プレゼンのあとは、お客様に2班に分かれていただきました。6名様がテクニクスリスニングルームでご試聴いただいているあいだ、お待ちいただいている6名様は、Technics開発陣、そして我々編集部員をまじえて歓談させていただき、ご意見をいただいたり、ご質問いただいたり、あるいは直接意見をぶつけたりなど、様々なコメントを活発に頂戴しました。

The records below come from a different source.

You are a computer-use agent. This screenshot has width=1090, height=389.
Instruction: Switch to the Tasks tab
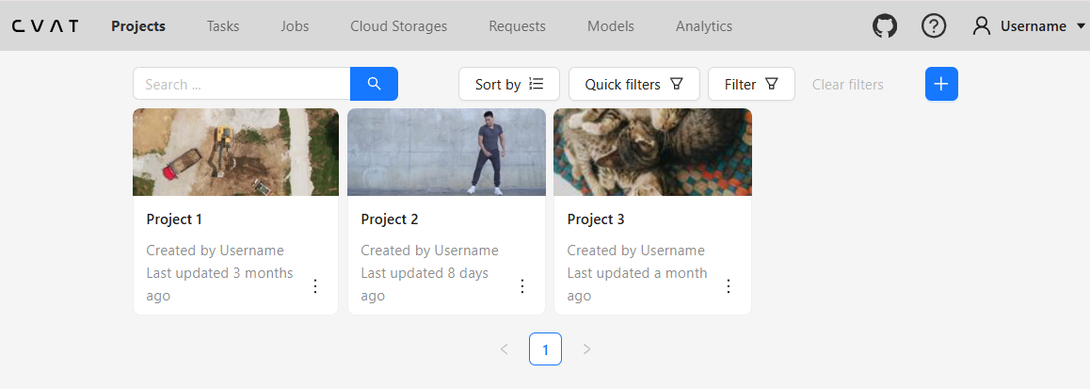pyautogui.click(x=223, y=26)
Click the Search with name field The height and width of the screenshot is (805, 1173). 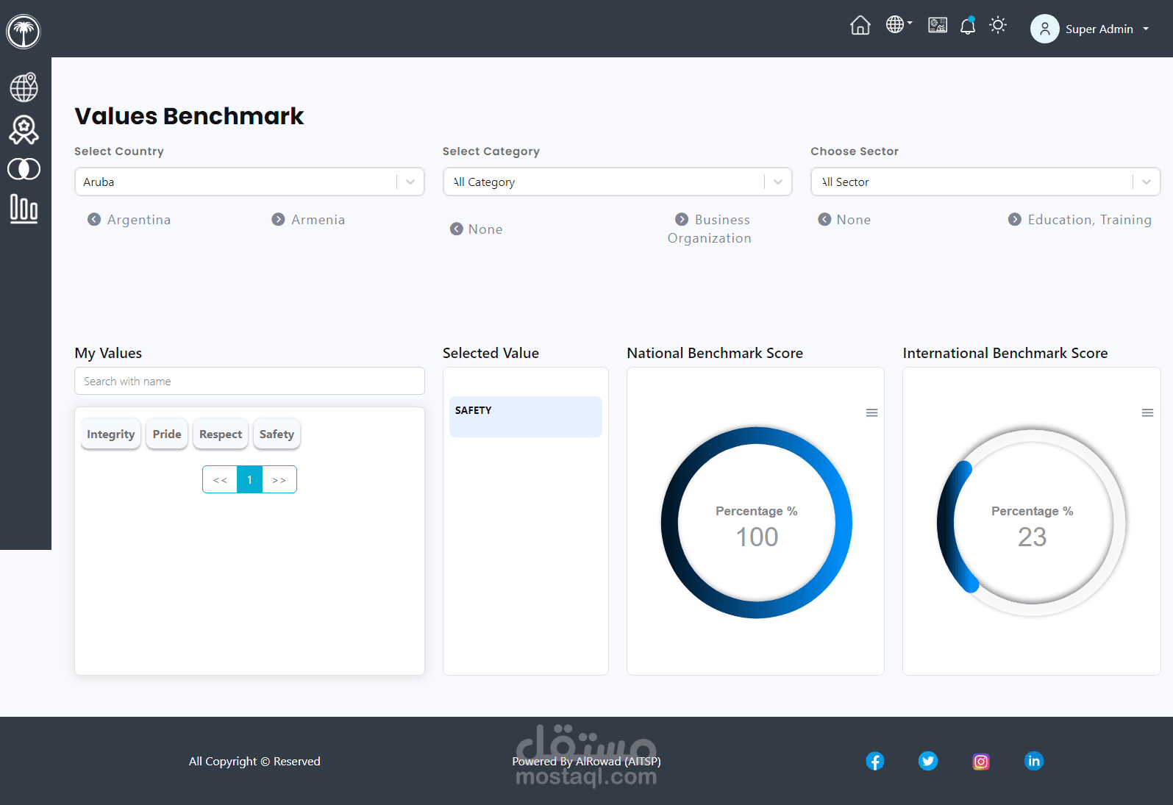tap(249, 381)
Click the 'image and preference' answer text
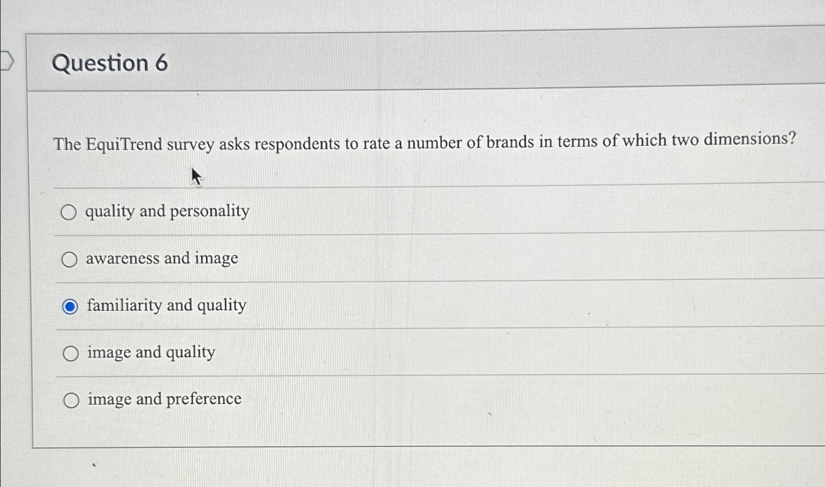Screen dimensions: 825x487 tap(163, 399)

ご参加いただいた方々のテーブルの上には、Referenceシステムに実際に搭載されたRコアトランスやアナログオーディオ回路、GaN-FETなどのパーツが置かれ、手にとって順に回していただきながら、こだわりポイントを開発者自らが解説しました。特にRコアトランスの重量(約9kg)と、その存在感に驚かれる方が多かった印象です。

Referenceシステムに搭載されているパーツ

またお客様からは、「国産でハイエンドオーディオにもう一度挑戦するという心意気に感動した。ぜひ、ずっと続けて欲しい」「ReferenceシステムとPremiumシステムのあいだの価格帯の製品がほしい」「技術の方と直接お話できる機会をこれからも楽しみにしています」など、Technicsへの期待の声やご要望、ご感想を数多く頂きました。

パーツをしげしげ眺めるお客様のご様子が印象的でした

Rコアトランスは「うわあ、重いですねえ」と驚く方も多くいらっしゃいました

山之内 正氏がReferenceシステムの魅力を紹介

試聴パートでは、オーディオ評論家の山之内 正氏が、40分間のあいだ、様々なジャンルの楽曲を再生しました。

山之内 正氏。iPadで専用アプリを操りながら、様々な楽曲を再生

ミネソタ交響楽団が演奏するR.コルサコフ「道化師の踊り」(176.4kHz/24bit)では、「この音源は屈指の名録音。ダイナミックレンジも音圧も非常に幅広いのに、管/弦/打楽器の描き分け、ディテールと全体的な音の作りを両立しているところがポイントです。特に太鼓系は音圧がものすごいため、瞬間的にアンプに大電流が流れます。ですが、このアンプはそこで音が全くぶれず、まだ余裕がある。これは新素子であるGaNを採用した成果かもしれません」と語っていました。

Technics Digital Linkも、過去にとらわれずに発想したからこそできた技術です

またLAPCについても、同じ楽曲でオン/オフを実験。「効果が非常にわかりやすいですね。特に位相を合わせることの効果が大きい。アンプの反応の良さが、LAPCをONにすると、ますますよくわかります」と高く評価しました。

ジャズは、「Jazz at the Pawnshop」から「High Life」(192kHz/24bit)を再生。「1976年の録音ですが、臨場感がものすごい。アナログマスターはこんなに情報量があったのかと驚かされます。なので、ハイレゾでアナログ録音を聴けるようになったのはとても価値があることだと思います。CDやSACDも持っていますが、データ再生が一番いいですね」と、ハイレゾの魅力についてもくわしく語りました。

楽曲の聴きどころと、それをTechnicsのシステムがいかに再現するかを丁寧に解説する山之内氏

そして、多くのお客様が「ハッとした」とコメントしていたのが、ビートルズ。FLAC 44.1kHz/24bitですが、そのビビッドな音に驚き、「Referenceシステムで聴くとまったく違いますね!」と目を輝かせる方が多かったことが印象的でした。

当社では今後も、定期的にTechnicsのサウンドを体験できるイベントを実施する予定です。次回は、ご要望の多かった“Premiumシステム”「C700シリーズ」を中心にしたイベントを予定しております。ご期待ください!